The Six Messiahs - Mark Frost [149]
These three we travel with—Jack, Presto, the Indian woman Mary Williams—and the absent Jacob Stern have been given a responsibility by the common dream that remains out of their reach, one that for whatever reason Innes and I do not explicitly share. But we each have our roles to play and if mine is to act the detective to uncover their true purpose, that is more than enough. I suspect, however, that a more valuable contribution would be to find a way to return Jack to some measure of himself before the final confrontation. Without Jack at the top of his game, whatever lies ahead for these people can end only in disaster. Our time is short; there is only one card left I can think of to play.
Tonight.
The black tower came into view as their wagons skirted the last cluster of rocks and rounded the turn into the settlement; they could see figures milling like ants around the scaffolding that enveloped its central tower as it rose over two hundred feet above the desert floor. Construction was still a fair way from completion—even from this distance sections of its facade appeared to be little more than a shell.
But for all that, to come upon such a stark, incongruous spectacle thrusting skyward from the heart of a wasteland took their breath away.
"That's what you saw in your dream?" asked Eileen, moving up beside Jacob on the driver's seat.
"Close enough," said Jacob, mouth going dry, heart thumping against his ribs. The sight seemed to paralyze him.
"You too?" asked Eileen.
Peering out from the shelter of the canvas flap, Kanazuchi nodded.
"Okay," said Eileen slowly, trying to center her mind on practical concerns. "What do we do now?"
"I haven't the slightest idea," said Jacob.
"But—But you said you'd know what to do when you saw it."
"Give me a moment, dear, please. It's unnerving enough to come across something like this to begin with. Without even considering the implications of... of what..." He faltered badly. She noticed the reins trembling in his hands.
Good God, I've made a terrible mistake, Eileen realized. I've been assuming the poor man had some sort of plan, that if what they had dreamt about turned out to be true, he would be able to lead us through whatever followed, but he's frightened and fragile and may have no better idea about how to proceed from here than I do.
"Of course, Jacob," she said. "Bit of a stunner, after all. We'll just have to see, won't we?"

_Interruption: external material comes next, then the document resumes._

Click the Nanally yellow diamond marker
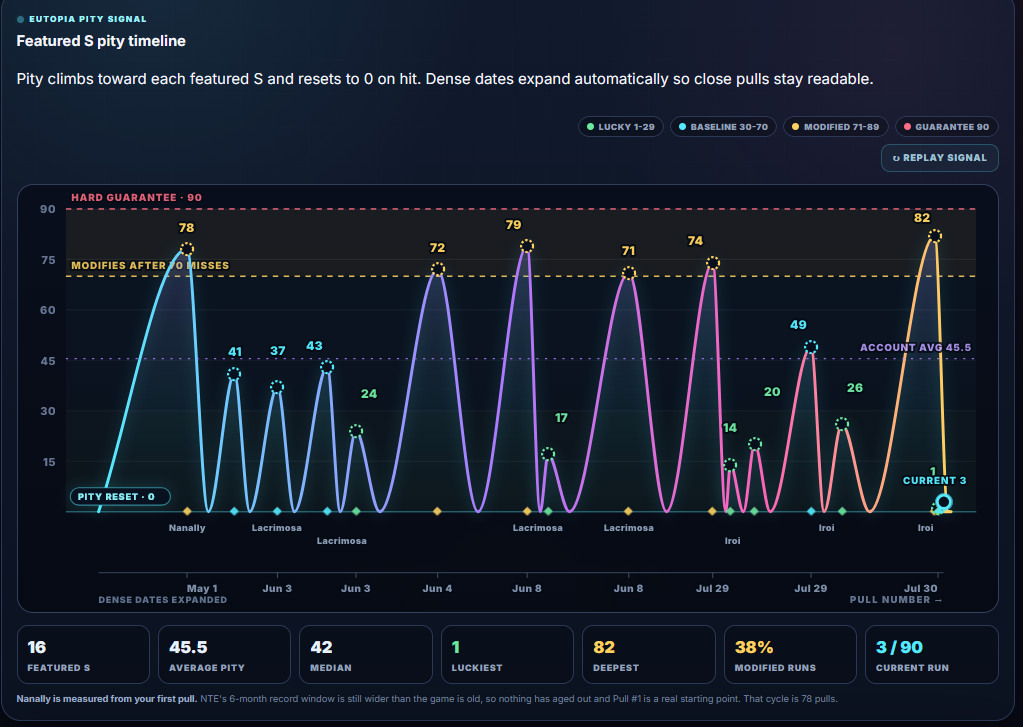 [x=187, y=511]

He ran a hand nervously over his chin and couldn't seem to tear his eyes off the tower. She handed him a canteen and held the reins for him as he took a long drink.
"I'm so thirsty," he said quietly and drank again.

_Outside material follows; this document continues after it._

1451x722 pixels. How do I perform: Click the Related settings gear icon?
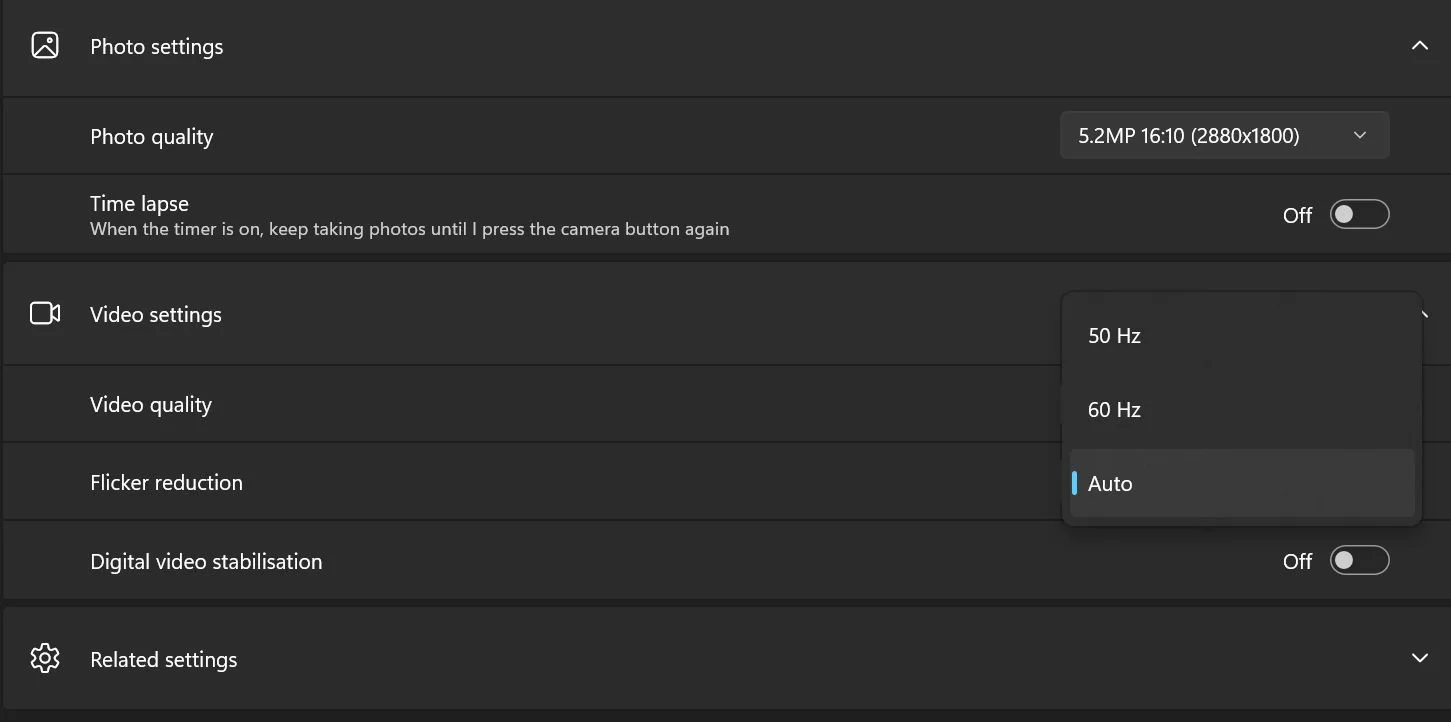45,658
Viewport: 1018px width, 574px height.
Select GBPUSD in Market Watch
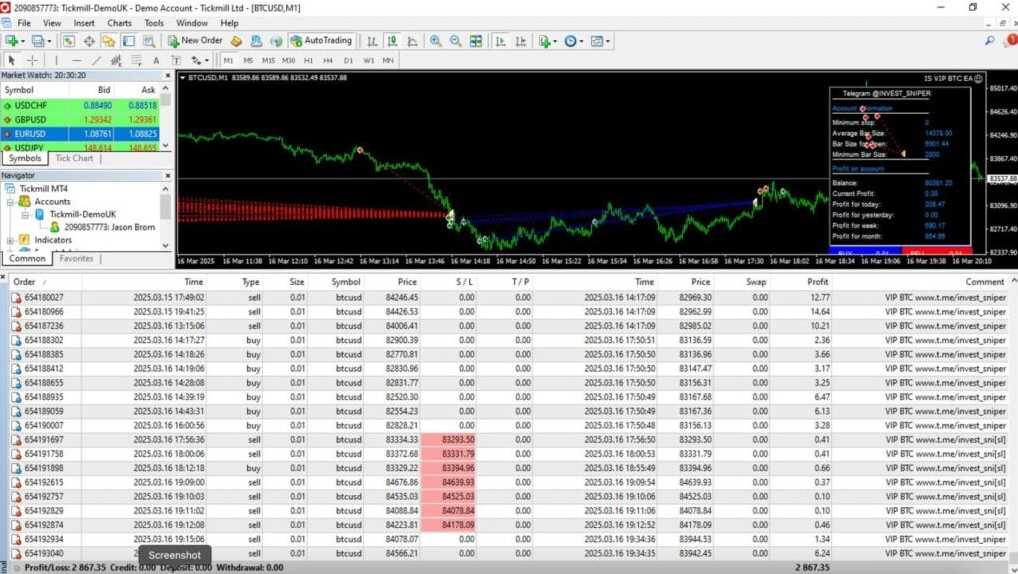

A groaning of wood from the wagon's interior. Eileen peered back through the flap; Kanazuchi had ripped up one of the planks in the floor bed with his bare hands. Reaching down, he laid his long sword inside the cavity beneath the boards.
"What are you doing?" she asked.
He didn't answer. She noticed he had changed back into his black pajamalike coolie clothes; Jacob's clothes lay folded in a neat bundle. Kanazuchi replaced the plank, concealed his second smaller sword, no more than a long knife, in the waist of his belt, then moved next to them at the opening.
"Jacob," he said quietly.
Jacob turned abruptly to face him, sweat running off his brow, fear lighting his eyes, his breathing rapid and shallow. Their looks engaged. Kanazuchi reached out a hand, and with the tips of his fingers touched Jacob gently on the forehead. Jacob's eyes closed and Kanazuchi's features settled into an expression Eileen had never seen him wear in the short time she had known him; no less feral and alert than before but tempered by a softening of character that suggested deep kindness and a wellspring of compassion.